-- Start of The records --
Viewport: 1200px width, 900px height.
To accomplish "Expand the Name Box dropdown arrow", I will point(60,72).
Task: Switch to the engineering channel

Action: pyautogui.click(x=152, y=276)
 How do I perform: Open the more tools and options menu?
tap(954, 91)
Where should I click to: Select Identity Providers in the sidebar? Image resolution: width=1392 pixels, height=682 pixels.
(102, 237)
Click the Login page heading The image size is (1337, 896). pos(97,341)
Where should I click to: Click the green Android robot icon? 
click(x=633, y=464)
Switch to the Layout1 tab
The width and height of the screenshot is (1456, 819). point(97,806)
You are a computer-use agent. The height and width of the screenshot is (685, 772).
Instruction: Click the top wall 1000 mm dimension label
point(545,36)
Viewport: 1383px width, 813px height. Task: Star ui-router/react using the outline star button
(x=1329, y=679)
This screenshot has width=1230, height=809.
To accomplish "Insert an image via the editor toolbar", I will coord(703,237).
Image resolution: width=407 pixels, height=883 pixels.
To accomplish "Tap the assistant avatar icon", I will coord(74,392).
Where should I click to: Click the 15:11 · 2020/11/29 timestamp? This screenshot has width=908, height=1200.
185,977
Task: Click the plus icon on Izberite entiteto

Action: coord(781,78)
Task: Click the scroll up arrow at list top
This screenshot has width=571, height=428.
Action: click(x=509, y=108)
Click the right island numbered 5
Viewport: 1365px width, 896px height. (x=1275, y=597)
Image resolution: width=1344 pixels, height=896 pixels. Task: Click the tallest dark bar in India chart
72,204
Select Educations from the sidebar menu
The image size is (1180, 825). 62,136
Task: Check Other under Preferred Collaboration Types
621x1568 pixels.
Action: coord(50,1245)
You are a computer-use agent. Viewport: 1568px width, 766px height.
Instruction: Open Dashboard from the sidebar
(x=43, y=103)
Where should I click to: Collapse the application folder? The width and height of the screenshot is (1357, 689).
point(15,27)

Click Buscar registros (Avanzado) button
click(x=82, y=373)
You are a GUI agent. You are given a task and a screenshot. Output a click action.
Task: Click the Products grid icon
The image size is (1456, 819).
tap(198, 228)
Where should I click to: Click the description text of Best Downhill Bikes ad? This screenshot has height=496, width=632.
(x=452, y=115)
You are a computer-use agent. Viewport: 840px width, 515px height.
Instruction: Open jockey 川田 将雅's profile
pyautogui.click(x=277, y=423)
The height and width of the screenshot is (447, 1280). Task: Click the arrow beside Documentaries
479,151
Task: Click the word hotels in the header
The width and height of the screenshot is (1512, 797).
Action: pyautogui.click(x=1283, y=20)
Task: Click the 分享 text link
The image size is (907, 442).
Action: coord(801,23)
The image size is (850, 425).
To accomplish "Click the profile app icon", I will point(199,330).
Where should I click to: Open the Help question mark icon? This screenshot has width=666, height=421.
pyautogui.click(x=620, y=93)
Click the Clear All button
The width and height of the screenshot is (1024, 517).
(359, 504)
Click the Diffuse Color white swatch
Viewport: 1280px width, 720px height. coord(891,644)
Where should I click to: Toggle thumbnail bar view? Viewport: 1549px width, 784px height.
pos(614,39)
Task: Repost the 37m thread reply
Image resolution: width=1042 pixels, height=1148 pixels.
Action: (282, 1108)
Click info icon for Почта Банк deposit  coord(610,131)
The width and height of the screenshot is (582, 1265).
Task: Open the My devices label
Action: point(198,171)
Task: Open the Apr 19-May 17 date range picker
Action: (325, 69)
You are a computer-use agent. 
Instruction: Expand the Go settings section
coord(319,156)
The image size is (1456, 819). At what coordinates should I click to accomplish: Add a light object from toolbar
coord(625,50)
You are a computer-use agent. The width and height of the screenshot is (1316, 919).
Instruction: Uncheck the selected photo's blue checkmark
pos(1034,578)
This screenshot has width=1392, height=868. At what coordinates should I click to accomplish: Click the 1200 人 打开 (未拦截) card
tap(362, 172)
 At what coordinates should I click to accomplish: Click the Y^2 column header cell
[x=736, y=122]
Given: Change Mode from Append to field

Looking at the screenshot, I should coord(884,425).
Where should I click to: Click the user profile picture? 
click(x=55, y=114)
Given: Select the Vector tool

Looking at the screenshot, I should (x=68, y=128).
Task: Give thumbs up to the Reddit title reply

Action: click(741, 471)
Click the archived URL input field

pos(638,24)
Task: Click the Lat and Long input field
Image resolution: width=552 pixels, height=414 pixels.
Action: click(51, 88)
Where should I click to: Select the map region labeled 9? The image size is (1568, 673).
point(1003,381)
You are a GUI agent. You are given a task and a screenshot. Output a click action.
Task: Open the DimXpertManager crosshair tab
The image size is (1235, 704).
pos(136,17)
-- End of The records --
● **Short task**
Please reproduce all of the rows above word for word, with nothing altered, added, or left out.

● **Right answer**
Viewport: 1200px width, 900px height.
To accomplish "Expand the Name Box dropdown arrow", I will point(60,72).
Task: Switch to the engineering channel

Action: pyautogui.click(x=152, y=276)
 How do I perform: Open the more tools and options menu?
tap(954, 91)
Where should I click to: Select Identity Providers in the sidebar? Image resolution: width=1392 pixels, height=682 pixels.
(102, 237)
Click the Login page heading The image size is (1337, 896). pos(97,341)
Where should I click to: Click the green Android robot icon? 
click(x=633, y=464)
Switch to the Layout1 tab
The width and height of the screenshot is (1456, 819). point(97,806)
You are a computer-use agent. The height and width of the screenshot is (685, 772).
Instruction: Click the top wall 1000 mm dimension label
point(545,36)
Viewport: 1383px width, 813px height. Task: Star ui-router/react using the outline star button
(x=1329, y=679)
This screenshot has width=1230, height=809.
To accomplish "Insert an image via the editor toolbar", I will coord(703,237).
Image resolution: width=407 pixels, height=883 pixels.
To accomplish "Tap the assistant avatar icon", I will coord(74,392).
Where should I click to: Click the 15:11 · 2020/11/29 timestamp? This screenshot has width=908, height=1200.
185,977
Task: Click the plus icon on Izberite entiteto

Action: coord(781,78)
Task: Click the scroll up arrow at list top
This screenshot has width=571, height=428.
Action: click(x=509, y=108)
Click the right island numbered 5
Viewport: 1365px width, 896px height. (x=1275, y=597)
Image resolution: width=1344 pixels, height=896 pixels. Task: Click the tallest dark bar in India chart
72,204
Select Educations from the sidebar menu
The image size is (1180, 825). 62,136
Task: Check Other under Preferred Collaboration Types
621x1568 pixels.
Action: coord(50,1245)
You are a computer-use agent. Viewport: 1568px width, 766px height.
Instruction: Open Dashboard from the sidebar
(x=43, y=103)
Where should I click to: Collapse the application folder? The width and height of the screenshot is (1357, 689).
point(15,27)

Click Buscar registros (Avanzado) button
click(x=82, y=373)
You are a GUI agent. You are given a task and a screenshot. Output a click action.
Task: Click the Products grid icon
The image size is (1456, 819).
tap(198, 228)
Where should I click to: Click the description text of Best Downhill Bikes ad? This screenshot has height=496, width=632.
(x=452, y=115)
You are a computer-use agent. Viewport: 840px width, 515px height.
Instruction: Open jockey 川田 将雅's profile
pyautogui.click(x=277, y=423)
The height and width of the screenshot is (447, 1280). Task: Click the arrow beside Documentaries
479,151
Task: Click the word hotels in the header
The width and height of the screenshot is (1512, 797).
Action: pyautogui.click(x=1283, y=20)
Task: Click the 分享 text link
The image size is (907, 442).
Action: coord(801,23)
The image size is (850, 425).
To accomplish "Click the profile app icon", I will point(199,330).
Where should I click to: Open the Help question mark icon? This screenshot has width=666, height=421.
pyautogui.click(x=620, y=93)
Click the Clear All button
The width and height of the screenshot is (1024, 517).
(359, 504)
Click the Diffuse Color white swatch
Viewport: 1280px width, 720px height. coord(891,644)
Where should I click to: Toggle thumbnail bar view? Viewport: 1549px width, 784px height.
pos(614,39)
Task: Repost the 37m thread reply
Image resolution: width=1042 pixels, height=1148 pixels.
Action: (282, 1108)
Click info icon for Почта Банк deposit  coord(610,131)
The width and height of the screenshot is (582, 1265).
Task: Open the My devices label
Action: point(198,171)
Task: Open the Apr 19-May 17 date range picker
Action: (325, 69)
You are a computer-use agent. 
Instruction: Expand the Go settings section
coord(319,156)
The image size is (1456, 819). At what coordinates should I click to accomplish: Add a light object from toolbar
coord(625,50)
You are a computer-use agent. The width and height of the screenshot is (1316, 919).
Instruction: Uncheck the selected photo's blue checkmark
pos(1034,578)
This screenshot has width=1392, height=868. At what coordinates should I click to accomplish: Click the 1200 人 打开 (未拦截) card
tap(362, 172)
 At what coordinates should I click to accomplish: Click the Y^2 column header cell
[x=736, y=122]
Given: Change Mode from Append to field

Looking at the screenshot, I should coord(884,425).
Where should I click to: Click the user profile picture? 
click(x=55, y=114)
Given: Select the Vector tool

Looking at the screenshot, I should (x=68, y=128).
Task: Give thumbs up to the Reddit title reply

Action: click(741, 471)
Click the archived URL input field

pos(638,24)
Task: Click the Lat and Long input field
Image resolution: width=552 pixels, height=414 pixels.
Action: click(51, 88)
Where should I click to: Select the map region labeled 9? The image size is (1568, 673).
point(1003,381)
You are a GUI agent. You are given a task and a screenshot. Output a click action.
Task: Open the DimXpertManager crosshair tab
The image size is (1235, 704).
pos(136,17)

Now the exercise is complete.